Claude Moore wrote:Thanks a lot for your detailed answer. I am very excited about what you said about the superscalar speed up you can achieve on algorithms using QC:l can't stop thinking about what we could achieve in the field of Neural networks, and in AI in general...
There's an interesting aspect concerning AI which hasn't really been dealt with yet: Qubits can't be copied. They can be moved and transformed, but there's physically no way to duplicate even one.
So...
warning: far-future sci-fi speculation (just for fun)
Suppose (with your far-future-practically-scifi hat firmly in place), suppose you have a complicated quantum machine-learning system, and it took you a year to train it to do a job really well (maybe it can win championship-level games of chess and ping pong simultaneously), and its entire learned state is maintained in fault-tolerant 4 giga-qubit storage. Someone sees your AI demo, and wants to buy 100 of them.

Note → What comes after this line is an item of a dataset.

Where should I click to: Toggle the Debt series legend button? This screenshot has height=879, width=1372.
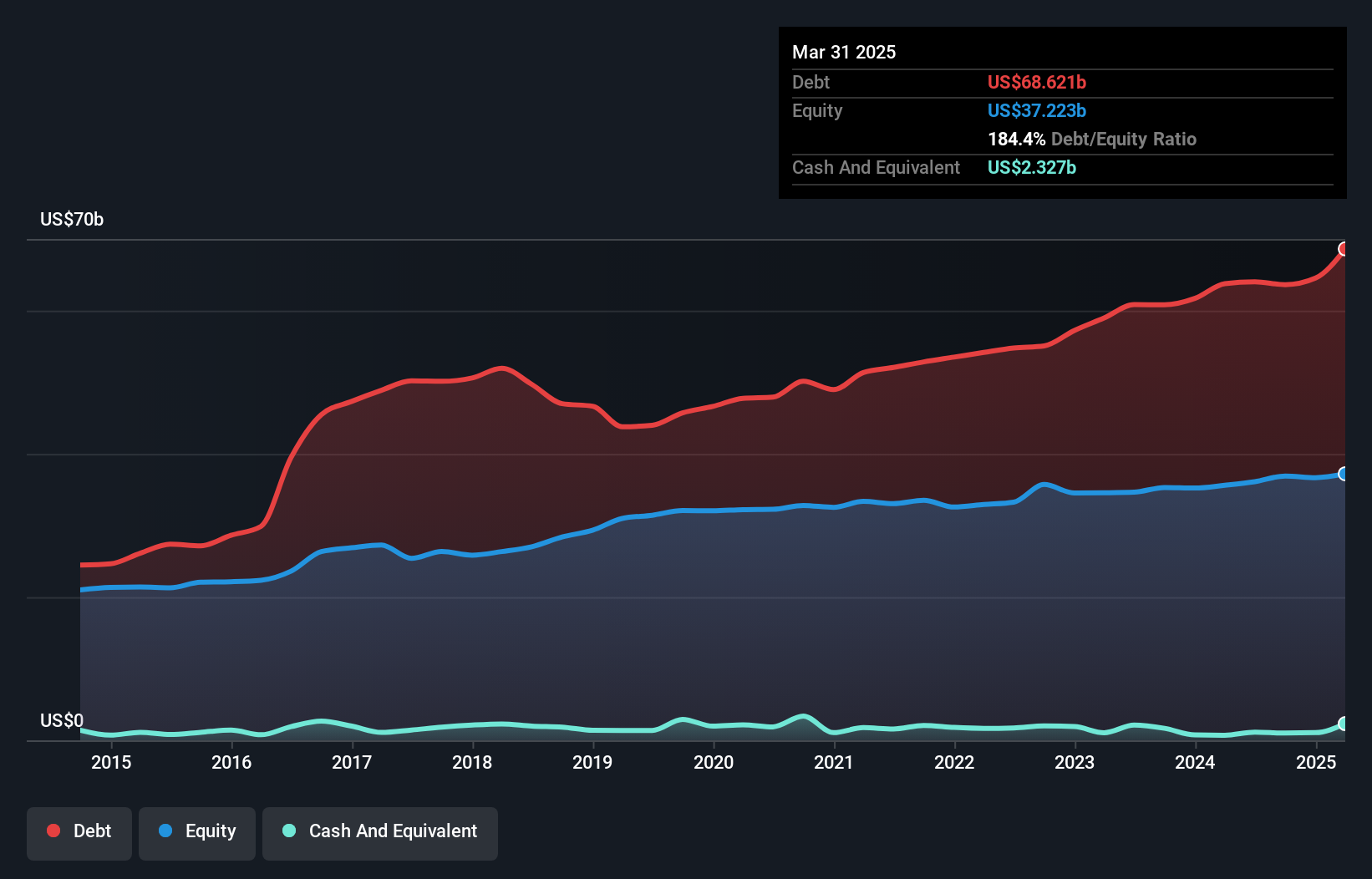(x=79, y=831)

Qubits physically cannot be copied, so you can't just save the state and stamp out more just like it, you'll have to train each one and hope it comes out the same. There's no way to back it up, so if the power goes down you'll need to start over. And if over time (and after more input) it gets worse at its job, you'll also have to start over.
Thanks to Nic, Chapter 13 in the book covers Quantum Machine Learning!
It's all very early and experimental; QML systems in the near future will be trained in a few microseconds, use the knowledge, and lose it all a few microseconds later.